* **Short problem**
Could you copy the data below word for word, from the line containing "Viewport: 328px width, 344px height." through the end of the data, including both ends, and leave the pictures out?

--------------------

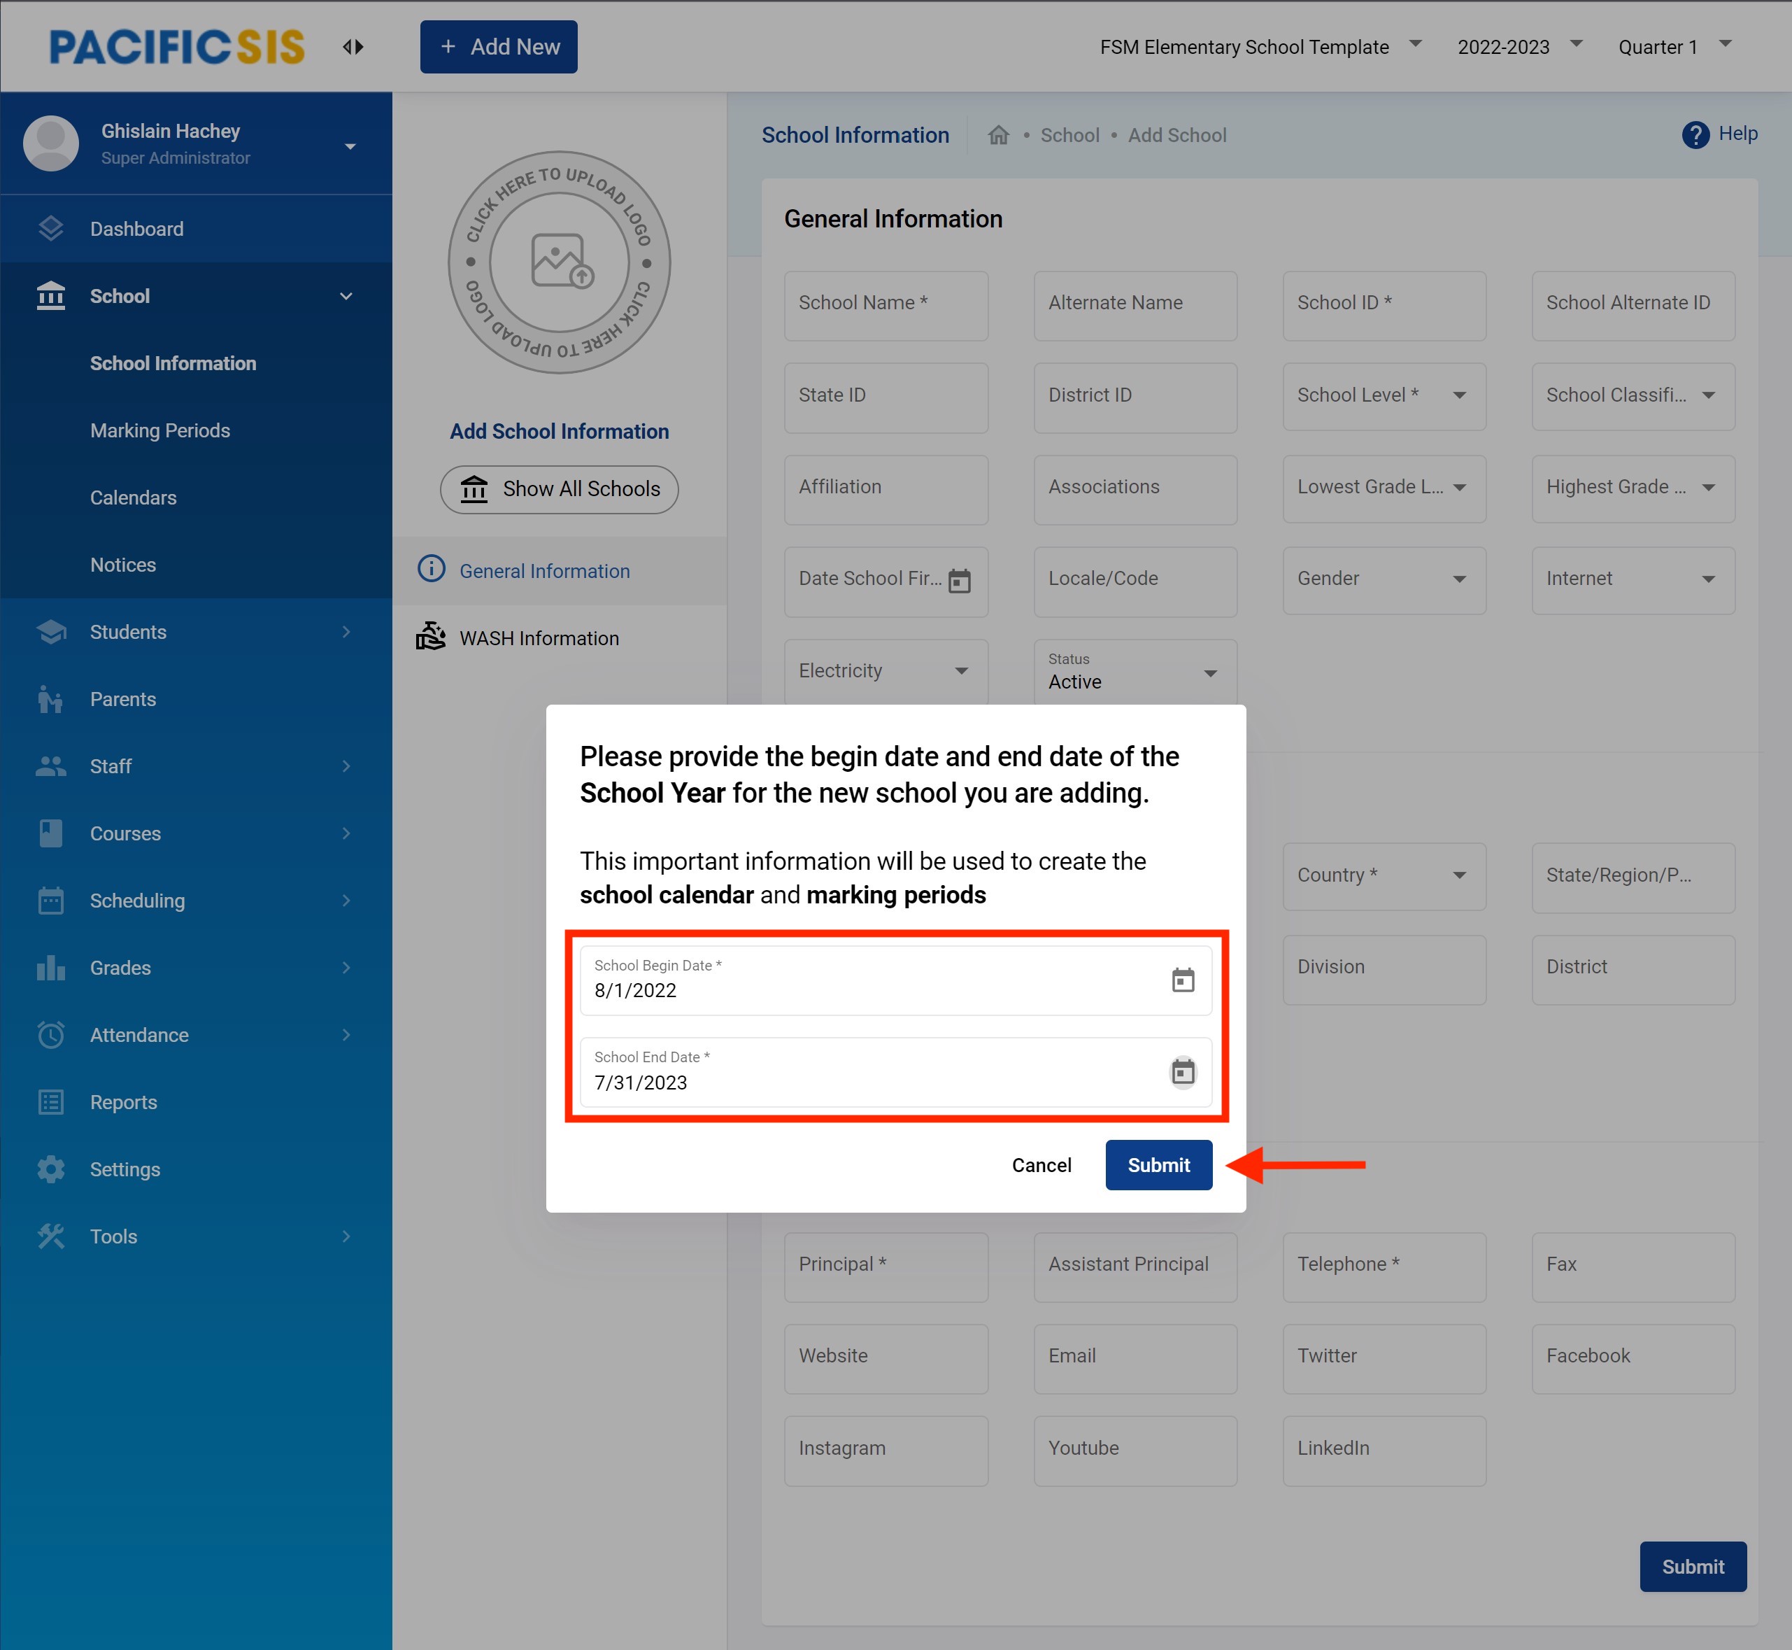Click the sidebar collapse arrows icon
The height and width of the screenshot is (1650, 1792).
pyautogui.click(x=353, y=46)
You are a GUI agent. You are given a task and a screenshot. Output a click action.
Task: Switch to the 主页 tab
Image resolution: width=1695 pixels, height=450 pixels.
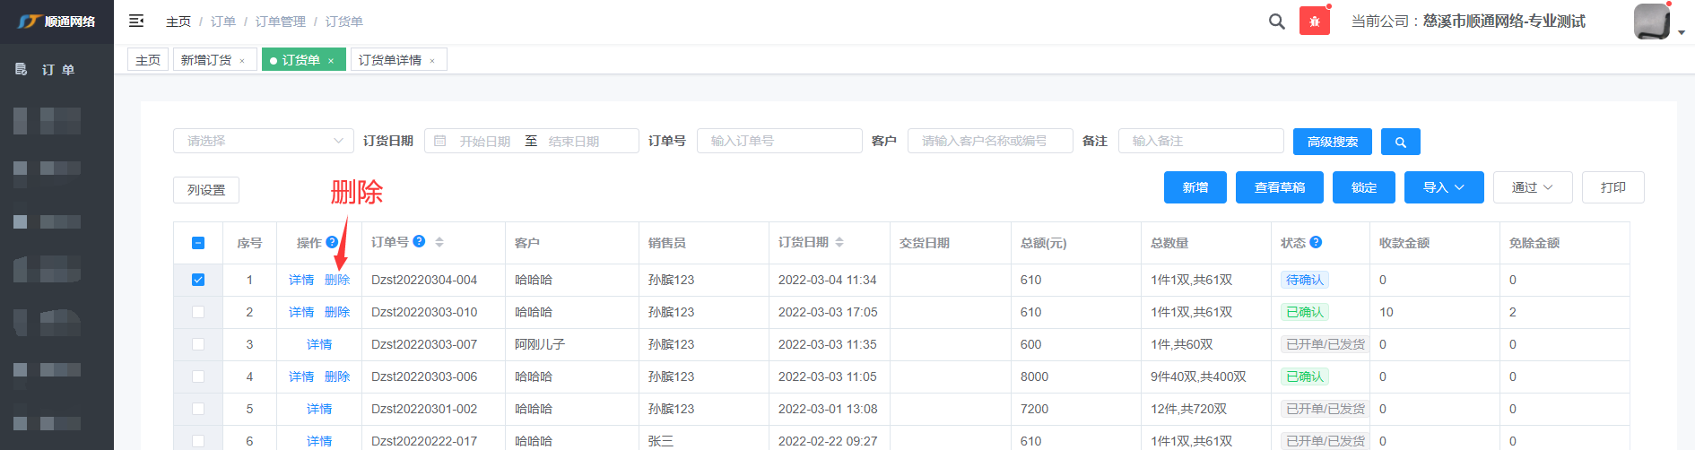pos(148,60)
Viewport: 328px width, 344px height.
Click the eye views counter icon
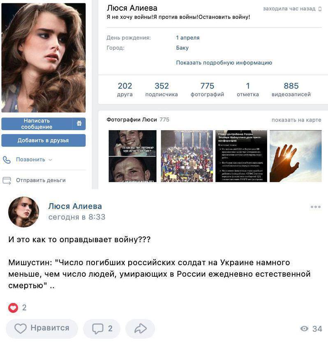tap(304, 328)
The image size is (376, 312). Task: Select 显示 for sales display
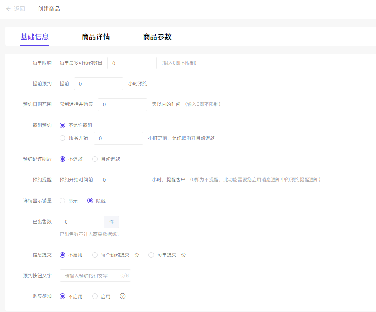click(x=62, y=201)
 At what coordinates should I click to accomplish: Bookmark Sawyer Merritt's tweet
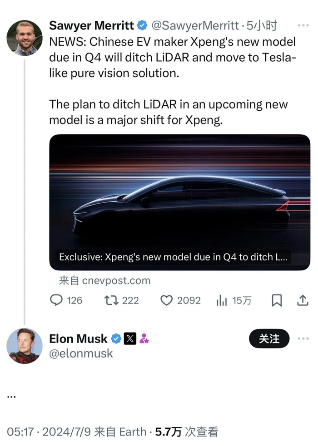(277, 300)
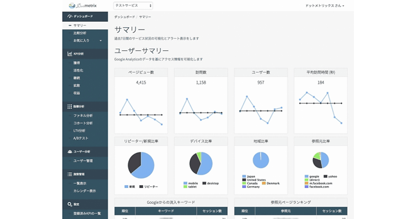
Task: Click the dashboard gauge icon in sidebar
Action: 69,16
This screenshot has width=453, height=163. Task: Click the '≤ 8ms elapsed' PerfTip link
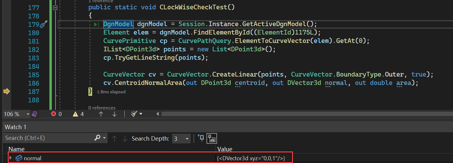pyautogui.click(x=111, y=92)
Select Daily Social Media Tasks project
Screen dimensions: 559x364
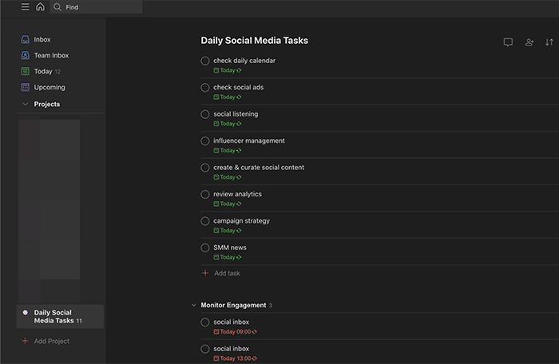54,316
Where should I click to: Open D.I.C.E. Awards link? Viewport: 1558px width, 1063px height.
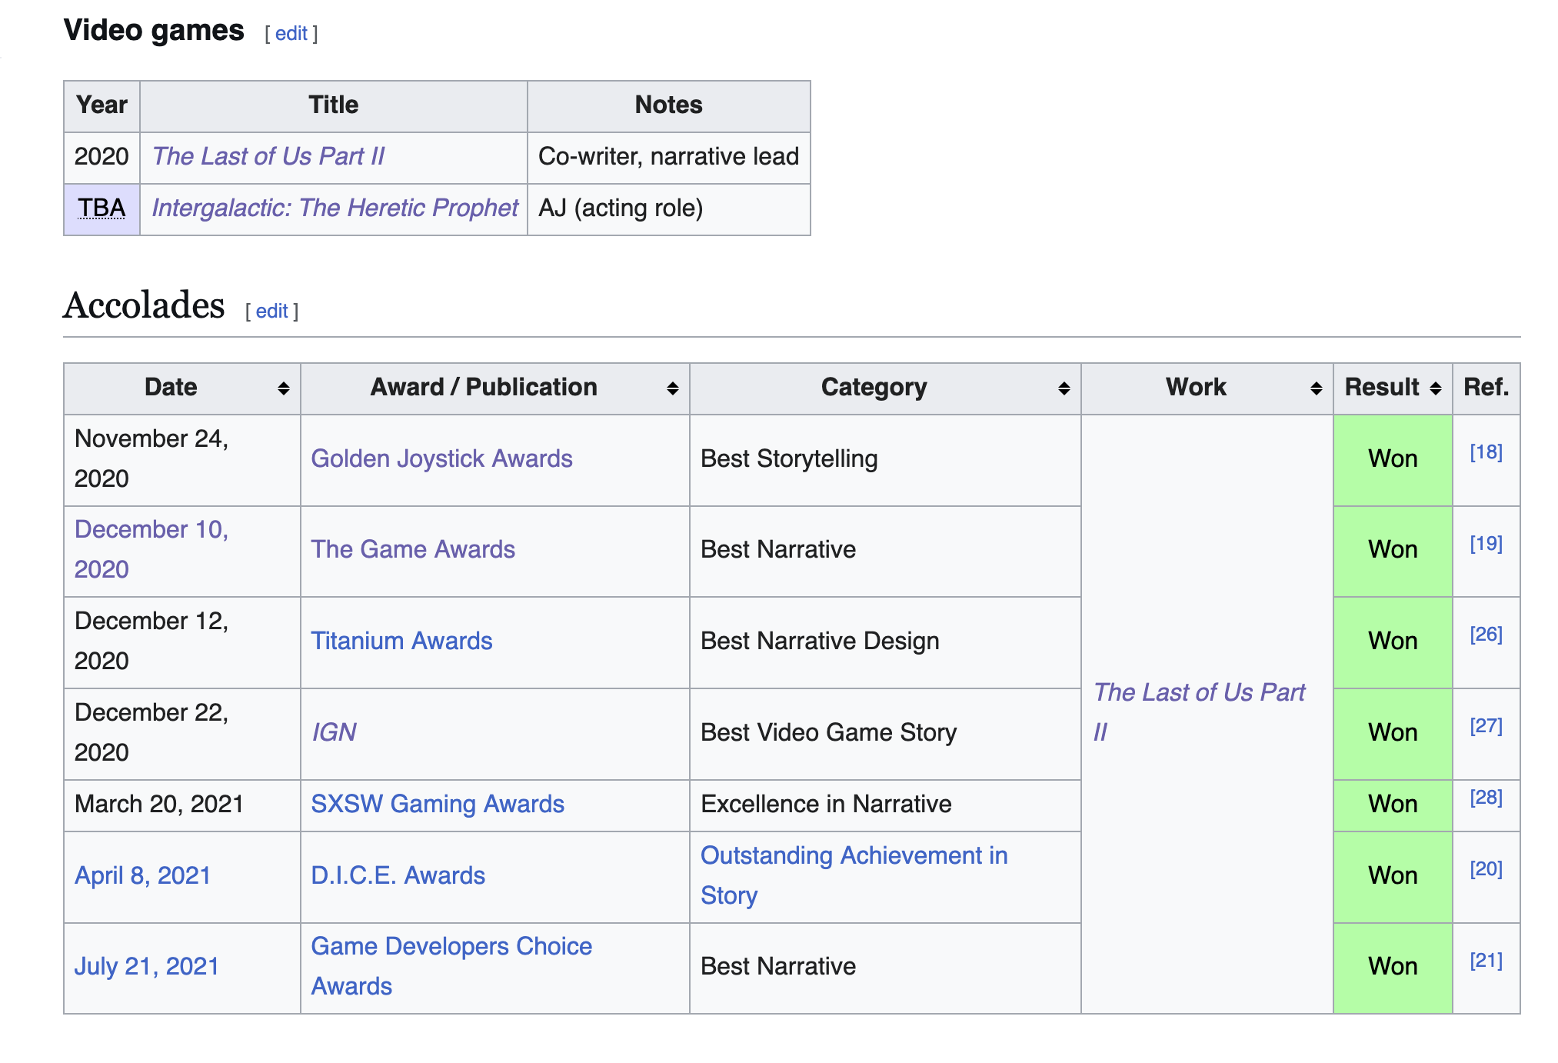(x=398, y=875)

--------------------

* **Final result**
Viewport: 328px width, 344px height.
Click the eye views counter icon
tap(304, 328)
The image size is (376, 312). Task: Select 显示 for sales display
click(x=62, y=201)
 At what coordinates should I click to accomplish: Bookmark Sawyer Merritt's tweet
(277, 300)
Task: Click the dashboard gauge icon in sidebar
Action: 69,16
This screenshot has width=453, height=163. Task: Click the '≤ 8ms elapsed' PerfTip link
pyautogui.click(x=111, y=92)
Select Daily Social Media Tasks project
Screen dimensions: 559x364
54,316
Where should I click to: Open D.I.C.E. Awards link? Viewport: 1558px width, 1063px height.
(x=398, y=875)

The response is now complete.